Source document
>>>>>
Showing posts with label Madam Mayo. Show all posts
Showing posts with label Madam Mayo. Show all posts

Thursday, October 16, 2008

I Love Your Blog

Many thanks to Kristen Hovet at Vesper's Escape for nominating my blog for, well, ... "I Love Your Blog!"

Here are the rules, as posted on Vesper's Escape:

1 - Add the logo to your blog.
2 - Add a link to the person who awarded it to you.
3 - Nominate at least 7 other bloggers.
4 - Add links to their blogs.
5 - Leave a comment for your nominees on their blogs!

Vesper's Escape has obviously already received the award, or I'd enthusiastically nominate it. Here's a list of four (so far) intriguing blogs that I nominate for the honor:

Madam Mayo -- Translator and award-winning writer (as well as my personal literary guiding light!), C. M. Mayo, writes this enlightening and entertaining literary blog. Visit her site for a wealth of book news, writing exercises and tips, guest blogger posts and recommendations, and more fascinating links than you can click on. (And I highly praise her collection, Sky Over El Nido, which won The Flannery O'Connor Award for Short Fiction.)

A Walk Around the Lake -- Poet Pamela Hart writes beautifully about poetry and poets, as well as art, nature, books, and ... life. To give you a taste of the deep writing on her blog, here's a tiny sample from a recent post: "I like the grid, the horizon line, the fragment, the shard. I like Rothko's blocks of color. And Diebenkorn's cartographies of blotched and colored land mass. I adore Agnes Martin quilted grids. I don't mind at all if a poem is broken. I can sometimes knit the poet's language together, or not. I prefer it when a poem isn't made neatly, even though I do this myself occasionally. I am not an orderly person." I savor the dialogue between our blogs.
<<<<<
Data block
>>>>>
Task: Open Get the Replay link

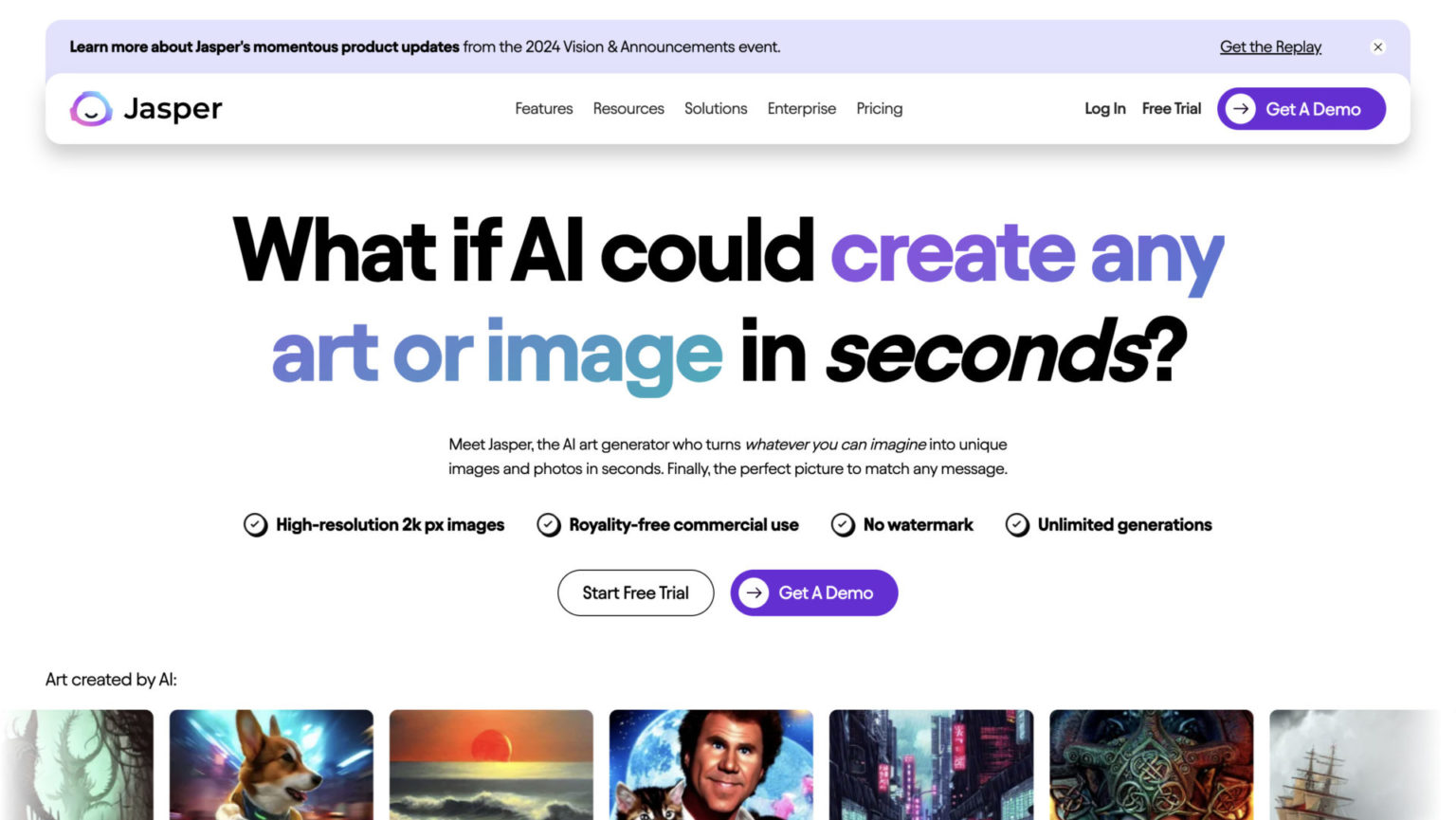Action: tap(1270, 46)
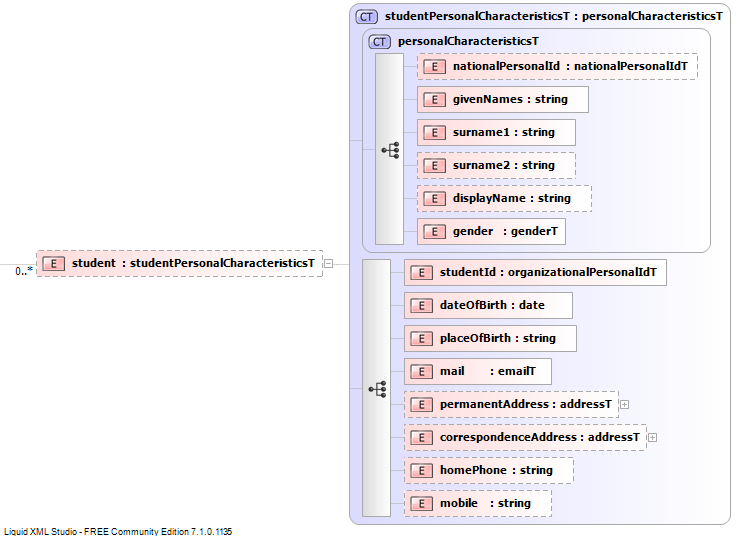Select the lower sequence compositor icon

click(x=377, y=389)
<<<<<
Challenge
According to the blog post, which award did the collection Sky Over El Nido win? Rely only on the blog post, not on the data.

Result of this exercise
The Flannery O'Connor Award for Short Fiction.